■ **TASK A**: Decide whether each statement agrees with the alternative-school passage. Answer yes or no, and quote the words that decide it: (i) The school had six Passages in all. (ii) A triad had to have exactly two people. (iii) The author met a German temporary student in the fourth year.
■ **TASK B**: In the alternative-school passage, who must a student meet with before proposing or wrapping up a Passage?
■ **TASK C**: Reproduce everything in the alternative-school passage from "The past few" down to "excuses, no shortcuts.".

At some point I found myself having to seriously consider the idea of “intelligent” or “smart.” I don’t know if it was because of my veganism, my primitivism, or my utter repulsion to the very idea of mandatory schooling, but it inevitably had a lot to do with the school I went to.

It was an alternative public school that’d been around for about thirty years running an individualistic curriculum—basically, you could just go to classes and write your evaluations and be done with it, but there was one extra piece to it: the Passages. There were six Passages in all—Career Exploration, Logical Inquiry, Creative somethingorother, Global Awareness, Practical Skills and Adventure. Social debate and peer review was built right into the grid: you had to have meetings with your “triad,” which could consist of at least three people, and your advisor (a teacher/counselor) before you could either “propose” (start) or “wrap up” a Passage.

The interesting thing about this, and the difference between this and most traditional schooling, was that there were no templates for the Passages. You couldn’t just pull it out of thin air: you had to work. If you wanted to learn, you had to reach for it.

The past few years I’ve come to realize that much of the school’s benefit to students was that it was a sort of anti-school. It was a detoxification center for students who had been taught to hate learning in traditional schools. And the emphasis was always on learning—as an active, not a passive, ability. You don’t go there to “get educated”; it wasn’t a choice someone else could make for you. You weren’t encouraged, as you are in 99% of other classrooms—including ones that “have good teachers!!!1″—to just lie back and think of England, so to speak. Learning was something you did for you, indigenous to your soul, and as such no one could give it to you or force you to endure it. You had the right to learn; therefore, it was your responsibility whatever you chose to learn. Choice. Freedom. Not compulsory. Not mandatory. No excuses, no shortcuts.

And honestly, I just kind of sat around for three years and then got incredibly fucking bored and decided to do something about. From what I hear, that’s not unusual, though it doesn’t make up the majority of the students. That was basically the point where I realized that learning is inevitable because, hell, it’s fun, isn’t it?

In my fourth year I met a German temporary student, Fabienne, with whom I’d be staying in Germany (for the most part; I had family there, too). She had… this attitude. My peers were used to people from other schools looking down on ours because it was so “easy,” I mean, they didn’t force you or threaten you into going to classes and learning. We were irritated about it, but it’s sort of like most fruitarians I know: Bob Torres will bitch at them and they’ll just roll their eyes and be like, “whatever dude, like you’d know anything,” and then they leave it.

■ **EXERCISE DATA**:

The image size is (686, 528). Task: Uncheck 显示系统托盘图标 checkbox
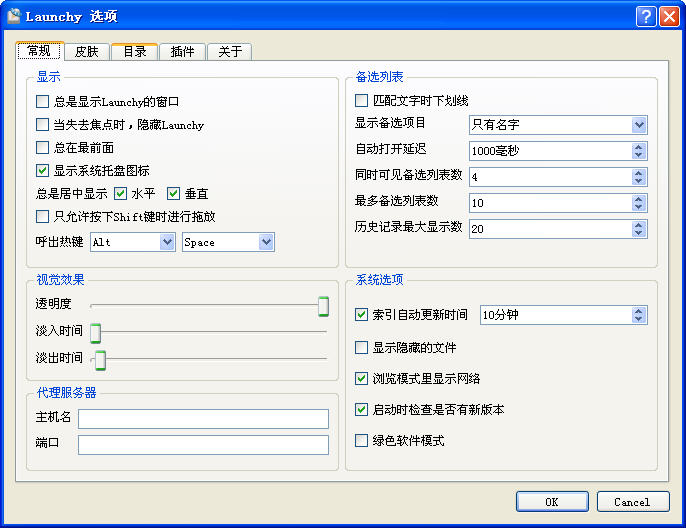[42, 170]
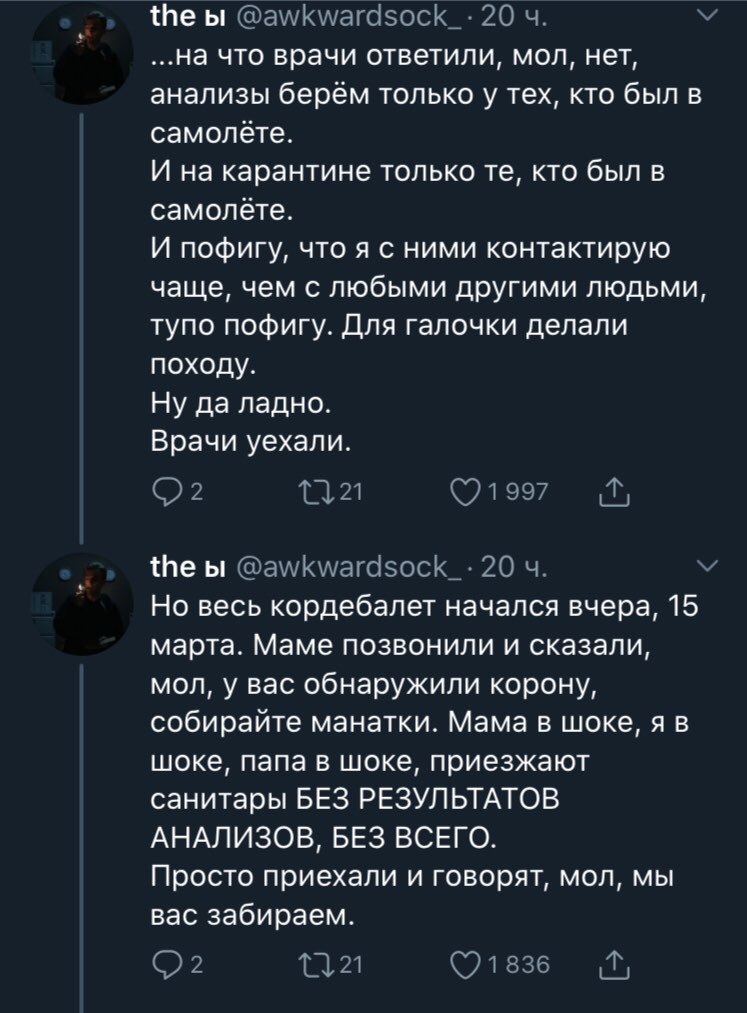Expand the chevron menu on the "15 марта" tweet
The height and width of the screenshot is (1013, 747).
coord(704,566)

■ **EXERCISE RESULT A**:
(i) Yes: "There were six Passages in all"
(ii) No: "which could consist of at least three people"
(iii) Yes: "In my fourth year I met a German temporary student, Fabienne"

■ **EXERCISE RESULT B**: The student's triad and their advisor, who is a teacher/counselor.

■ **EXERCISE RESULT C**:
The past few years I’ve come to realize that much of the school’s benefit to students was that it was a sort of anti-school. It was a detoxification center for students who had been taught to hate learning in traditional schools. And the emphasis was always on learning—as an active, not a passive, ability. You don’t go there to “get educated”; it wasn’t a choice someone else could make for you. You weren’t encouraged, as you are in 99% of other classrooms—including ones that “have good teachers!!!1″—to just lie back and think of England, so to speak. Learning was something you did for you, indigenous to your soul, and as such no one could give it to you or force you to endure it. You had the right to learn; therefore, it was your responsibility whatever you chose to learn. Choice. Freedom. Not compulsory. Not mandatory. No excuses, no shortcuts.